Strong Consumption Won’t Stop Fed from Cutting
Real GDP growth slowed to a 2.1% annualized pace in the second quarter, but exceeded expectations of a 1.8% rise. While this is down from the 3.1% pace of growth in Q1, the 4.3% surge in personal consumption—the strongest since Q4-2017—paints a picture of a resilient American consumer sector. Consumer spending on durable goods soared at a five-year high rate of 13%, while nondurable goods and services spending rose 6.0% and 2.5%, respectively. Such strength from the largest sector of the economy has limited implications for our expectations of monetary policy. We do not expect this strength to dissuade the Fed from cutting rates 25 bps at its meeting next week. Inflation remains below-target and other GDP line items bear the mark of the ongoing trade war uncertainties. Real exports fell 5.2% as trade dragged 0.7 percentage points from the headline. Lower inventory accumulation dragged another 0.9 percentage points, as the effects of net exports and inventories flip-flopped from Q1. The uncertainty likely dragged down business fixed investment as well, which fell 0.6%, including a sharp 10.6% drop in structures investment. The monthly durable goods orders for June were slightly more encouraging, as non-defense capital goods orders rose 1.9%.
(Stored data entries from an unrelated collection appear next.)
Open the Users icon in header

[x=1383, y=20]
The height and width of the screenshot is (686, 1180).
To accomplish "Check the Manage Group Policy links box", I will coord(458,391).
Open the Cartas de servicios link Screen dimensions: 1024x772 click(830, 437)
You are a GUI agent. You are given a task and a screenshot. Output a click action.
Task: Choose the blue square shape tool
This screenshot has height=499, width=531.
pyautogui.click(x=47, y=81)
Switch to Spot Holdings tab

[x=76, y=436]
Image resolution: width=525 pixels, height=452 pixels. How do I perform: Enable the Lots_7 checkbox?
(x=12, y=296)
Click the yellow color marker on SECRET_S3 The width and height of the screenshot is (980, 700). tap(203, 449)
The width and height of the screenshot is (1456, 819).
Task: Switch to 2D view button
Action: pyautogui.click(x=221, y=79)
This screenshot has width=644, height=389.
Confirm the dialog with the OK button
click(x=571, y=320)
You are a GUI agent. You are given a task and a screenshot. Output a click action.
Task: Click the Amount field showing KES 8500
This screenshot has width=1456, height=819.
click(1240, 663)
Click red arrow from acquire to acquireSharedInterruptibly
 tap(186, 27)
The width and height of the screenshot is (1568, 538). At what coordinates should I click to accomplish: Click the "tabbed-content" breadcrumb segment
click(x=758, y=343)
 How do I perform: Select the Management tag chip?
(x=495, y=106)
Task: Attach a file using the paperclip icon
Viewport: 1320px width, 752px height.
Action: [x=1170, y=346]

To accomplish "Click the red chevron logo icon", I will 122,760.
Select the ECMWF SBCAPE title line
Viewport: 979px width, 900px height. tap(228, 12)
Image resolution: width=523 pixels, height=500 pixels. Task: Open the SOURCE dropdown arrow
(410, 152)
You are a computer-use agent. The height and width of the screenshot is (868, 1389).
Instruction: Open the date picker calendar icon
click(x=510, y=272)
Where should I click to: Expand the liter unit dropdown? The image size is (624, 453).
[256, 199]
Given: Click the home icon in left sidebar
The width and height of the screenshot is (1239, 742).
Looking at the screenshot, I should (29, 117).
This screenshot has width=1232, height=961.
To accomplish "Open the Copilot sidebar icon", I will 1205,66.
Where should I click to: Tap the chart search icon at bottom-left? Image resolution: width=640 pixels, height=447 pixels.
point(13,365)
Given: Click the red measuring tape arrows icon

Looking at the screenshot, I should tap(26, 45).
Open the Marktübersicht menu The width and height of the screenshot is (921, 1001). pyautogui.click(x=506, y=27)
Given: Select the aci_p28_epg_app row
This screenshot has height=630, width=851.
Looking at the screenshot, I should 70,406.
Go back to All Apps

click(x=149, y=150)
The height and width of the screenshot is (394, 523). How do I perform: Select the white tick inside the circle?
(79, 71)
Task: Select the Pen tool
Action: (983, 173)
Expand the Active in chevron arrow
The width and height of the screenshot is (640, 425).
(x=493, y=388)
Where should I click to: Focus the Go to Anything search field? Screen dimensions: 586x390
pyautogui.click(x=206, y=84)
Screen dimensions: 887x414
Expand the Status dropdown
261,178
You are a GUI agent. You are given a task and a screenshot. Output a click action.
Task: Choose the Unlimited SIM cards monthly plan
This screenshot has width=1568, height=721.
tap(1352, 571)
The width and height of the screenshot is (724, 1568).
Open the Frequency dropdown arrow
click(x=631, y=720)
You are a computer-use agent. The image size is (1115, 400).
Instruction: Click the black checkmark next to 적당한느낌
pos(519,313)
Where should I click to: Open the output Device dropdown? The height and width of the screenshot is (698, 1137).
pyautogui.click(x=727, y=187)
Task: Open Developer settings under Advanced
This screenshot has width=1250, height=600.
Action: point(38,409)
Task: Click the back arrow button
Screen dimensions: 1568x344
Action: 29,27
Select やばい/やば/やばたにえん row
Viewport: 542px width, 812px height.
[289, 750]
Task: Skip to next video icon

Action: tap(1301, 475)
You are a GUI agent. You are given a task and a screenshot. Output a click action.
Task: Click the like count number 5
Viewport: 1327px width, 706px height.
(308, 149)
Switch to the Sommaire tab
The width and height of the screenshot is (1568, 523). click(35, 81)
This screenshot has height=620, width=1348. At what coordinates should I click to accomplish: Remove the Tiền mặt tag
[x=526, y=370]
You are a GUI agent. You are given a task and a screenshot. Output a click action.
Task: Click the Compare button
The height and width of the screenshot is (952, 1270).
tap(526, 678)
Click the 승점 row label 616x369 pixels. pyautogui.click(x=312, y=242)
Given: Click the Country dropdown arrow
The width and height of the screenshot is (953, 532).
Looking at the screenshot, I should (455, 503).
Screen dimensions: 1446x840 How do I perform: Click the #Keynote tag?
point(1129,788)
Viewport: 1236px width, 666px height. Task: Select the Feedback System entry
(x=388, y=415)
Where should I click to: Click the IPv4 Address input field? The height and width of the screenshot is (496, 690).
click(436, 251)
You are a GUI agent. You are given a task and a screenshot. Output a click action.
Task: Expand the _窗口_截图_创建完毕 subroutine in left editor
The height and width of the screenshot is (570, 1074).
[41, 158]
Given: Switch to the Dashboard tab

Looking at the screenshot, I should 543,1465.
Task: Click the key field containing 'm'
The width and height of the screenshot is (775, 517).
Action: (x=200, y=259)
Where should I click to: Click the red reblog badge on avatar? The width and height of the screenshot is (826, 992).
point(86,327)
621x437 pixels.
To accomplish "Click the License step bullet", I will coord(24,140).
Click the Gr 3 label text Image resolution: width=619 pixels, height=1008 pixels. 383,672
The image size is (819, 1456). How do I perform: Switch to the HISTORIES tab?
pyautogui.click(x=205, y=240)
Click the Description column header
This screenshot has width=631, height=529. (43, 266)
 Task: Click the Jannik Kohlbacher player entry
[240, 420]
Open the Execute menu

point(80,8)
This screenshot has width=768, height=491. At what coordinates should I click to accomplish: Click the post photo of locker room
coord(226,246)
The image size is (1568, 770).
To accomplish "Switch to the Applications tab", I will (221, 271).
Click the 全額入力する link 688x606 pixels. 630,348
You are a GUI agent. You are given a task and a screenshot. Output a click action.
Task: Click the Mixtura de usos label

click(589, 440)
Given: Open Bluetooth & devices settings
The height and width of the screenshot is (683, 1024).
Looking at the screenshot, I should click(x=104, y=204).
Government spending rose 5.0% and continues to be very strong in the rebound from the shutdown, while non-defense federal spending surged 15.9%. This week Congressional leaders and the White House announced a deal to increase discretionary budget caps and suspend the debt ceiling until July 31, 2021. The details of the plan are largely in-line with our existing forecast—the substantial fiscal boost from higher real government spending the past couple of years will gradually converge to zero. And while the threat of more budget drama surrounding the appropriations process will persist after Congress returns from its summer recess, the upshot for the economy and financial markets is that the next debt ceiling cliff has been pushed off until after the 2020 elections.
Residential construction spending fell in Q2 for the sixth consecutive quarter as the housing market continues to tread water. Existing home sales fell 1.7% in June, constrained by historically low inventories, particularly at the entry level where demand is strongest and supply shortages are most acute. This supply-demand dynamic should keep price appreciation in positive territory, although it should continue to moderate. Affordability remains the biggest impediment to a more robust housing recovery, particularly of the strength we might ex-ante expect with mortgage rates holding around 3.75%, the unemployment rate at 3.7% and income growth picking up. The domestic housing market has not escaped the trade war unscathed either—new data from the National Association of Realtors indicate that the dollar volume of foreign residential purchases fell a whopping 36% last year to $78 billion from $121 billion, with much of the pullback emanating from China. New home sales rose 7% last month, but hefty downward revisions left the level of sales well below the consensus.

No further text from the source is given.